CreditorWatch chief economist Ivan Colhoun similarly sees May as the “next most likely time” for another 25 basis point rate reduction.

“There were pleasing signs in the January CPI that suggest the RBA’s inflation forecast will be bettered and the RBA will be able to provide some further interest rate relief to households and businesses, most likely at its May board meeting,” he said.

“The RBA will cut interest rates further if inflation comes in below its forecast and/or unemployment rises above 4.2 per cent, both of which seem likely, though by fine margins. This suggests a further two or three rate reductions this cycle are likely,” Colhoun said.

Last week, speaking before the House of Representatives economics committee, RBA governor Michele Bullock admitted that the RBA was slow to respond to rising inflation in the past, a factor that contributed to its decision to implement a rate cut last Tuesday.

“The board doesn’t want to be late,” the governor said.

“Arguably, we were late in raising interest rates on the way up, we didn’t respond as quickly as we should have to rising inflation,” she added, alluding to then RBA governor Philip Lowe’s first cash rate hike in May 2022, which came months after many other central banks had already taken action.

“I think the board has been quite cognisant of the fact … That if we’re going to start reducing interest rates, then we need to be thinking of doing it not when we are already back in the [inflation target] band, but as we start to get more confidence that we’re coming back to the band,” Bullock said.

Walking on eggshells in 2025

While some market experts see the latest CPI print as good news for the RBA, VanEck is not convinced that the bigger picture makes a strong enough case for further rate cuts in coming months.

"While market consensus has shifted towards an 80 per cent probability of the next cut being in May, we don’t see this happening until later in the year,” highlighted VanEck’s head of investments, Russel Chesler.

Chesler iterated that the RBA’s rate cut earlier this month does not mean that inflation is under control. Instead, he suggested, “we’re going to be walking on eggshells for the rest of the year until we’ve had a solid run of lowered inflation”.

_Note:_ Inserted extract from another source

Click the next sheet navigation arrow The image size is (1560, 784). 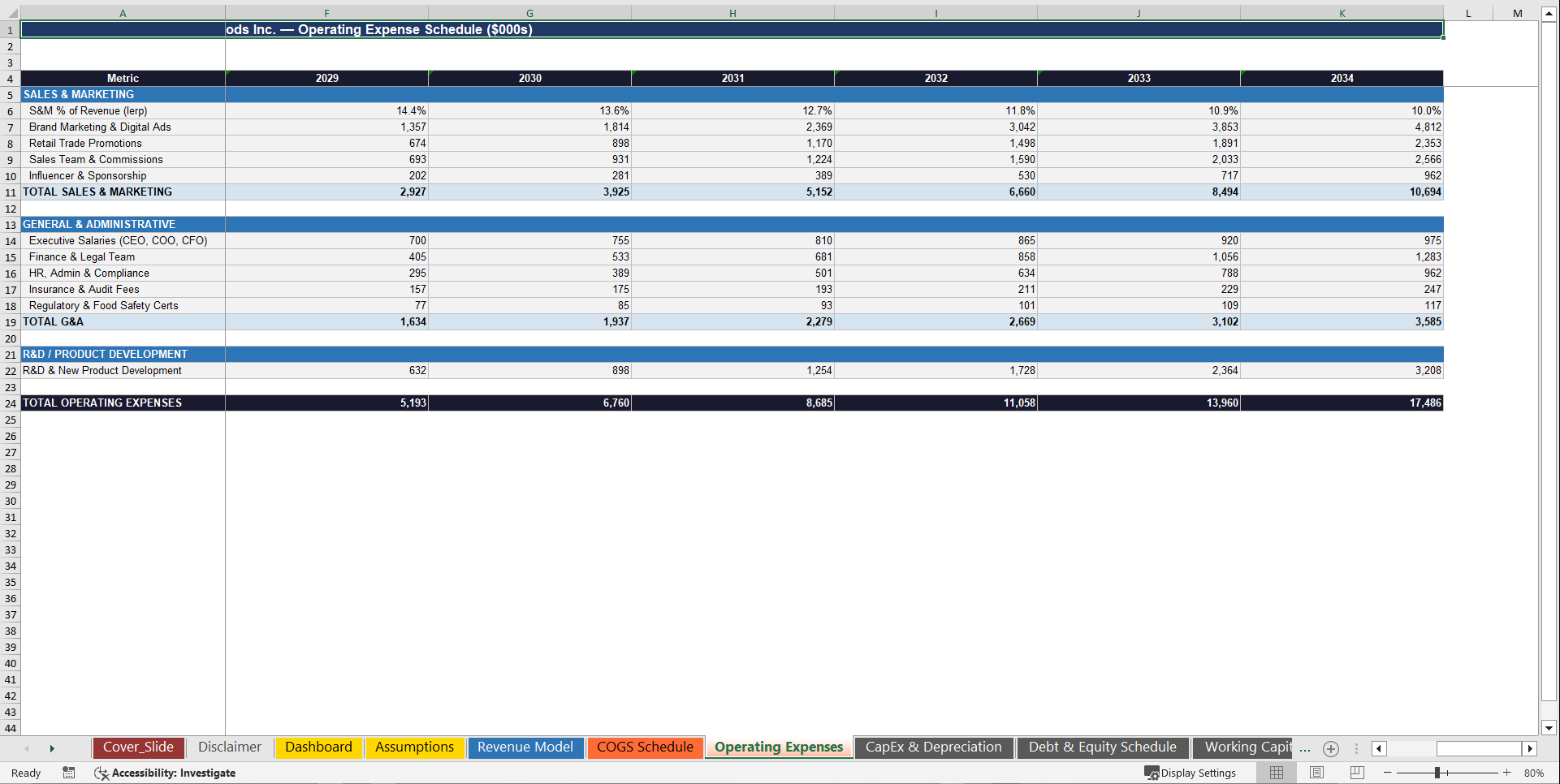(52, 748)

“Although eggshells are getting harder to come by, with soaring egg prices due to the avian flu. In the US, the Fed has cut 100 basis points off the federal funds rate since September, and it’s now seeing inflation starting to pick up again,” he said.

Amid stubborn unemployment, robust retail sales and the government’s continued spending spree, VanEck said it hasn’t seen any additional data to support the case for another rate cut in coming months.

“We still have a very tight labour market and there is a chance it could get hotter. Job ads increased in December 2024 and January 2025, according to the ANZ job ads report, and with the recent rate cut, employment opportunities could increase further off the back of increased business confidence in the stability of the economy," Chesler said.